[Dataset entries]
= Beginning of Section =
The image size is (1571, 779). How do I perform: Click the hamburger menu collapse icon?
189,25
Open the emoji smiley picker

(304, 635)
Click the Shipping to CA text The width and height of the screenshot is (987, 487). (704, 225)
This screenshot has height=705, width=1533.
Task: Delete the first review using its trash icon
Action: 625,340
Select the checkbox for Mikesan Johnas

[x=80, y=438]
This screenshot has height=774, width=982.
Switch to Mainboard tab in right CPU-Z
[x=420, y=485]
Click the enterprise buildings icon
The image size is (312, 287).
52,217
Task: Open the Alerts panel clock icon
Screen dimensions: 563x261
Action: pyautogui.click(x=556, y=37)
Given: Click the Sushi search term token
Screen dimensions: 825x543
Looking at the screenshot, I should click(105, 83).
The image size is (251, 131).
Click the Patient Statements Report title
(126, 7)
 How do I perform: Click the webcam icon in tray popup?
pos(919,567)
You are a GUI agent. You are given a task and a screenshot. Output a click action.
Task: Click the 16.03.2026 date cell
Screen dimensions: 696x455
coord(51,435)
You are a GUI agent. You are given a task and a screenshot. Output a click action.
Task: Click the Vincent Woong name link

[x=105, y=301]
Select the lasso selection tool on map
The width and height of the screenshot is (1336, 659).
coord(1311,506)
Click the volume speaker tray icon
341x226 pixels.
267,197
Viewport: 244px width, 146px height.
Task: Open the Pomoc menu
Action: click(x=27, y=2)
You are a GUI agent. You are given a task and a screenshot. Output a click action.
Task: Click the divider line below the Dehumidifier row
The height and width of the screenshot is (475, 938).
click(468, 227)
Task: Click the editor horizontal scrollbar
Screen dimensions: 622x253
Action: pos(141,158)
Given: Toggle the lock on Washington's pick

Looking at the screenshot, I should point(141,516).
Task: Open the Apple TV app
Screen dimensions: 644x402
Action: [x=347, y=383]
= End of Section =
- [WORK TO COMPLETE] Repeat word for word the lines above that run from the line containing "Given: Click the Sushi search term token" through the line containing "Click the volume speaker tray icon", both ends included, and nothing else.

- [RESULT OF THE TASK]
Given: Click the Sushi search term token
Screen dimensions: 825x543
Looking at the screenshot, I should click(105, 83).
The image size is (251, 131).
Click the Patient Statements Report title
(126, 7)
 How do I perform: Click the webcam icon in tray popup?
pos(919,567)
You are a GUI agent. You are given a task and a screenshot. Output a click action.
Task: Click the 16.03.2026 date cell
Screen dimensions: 696x455
coord(51,435)
You are a GUI agent. You are given a task and a screenshot. Output a click action.
Task: Click the Vincent Woong name link

[x=105, y=301]
Select the lasso selection tool on map
The width and height of the screenshot is (1336, 659).
coord(1311,506)
Click the volume speaker tray icon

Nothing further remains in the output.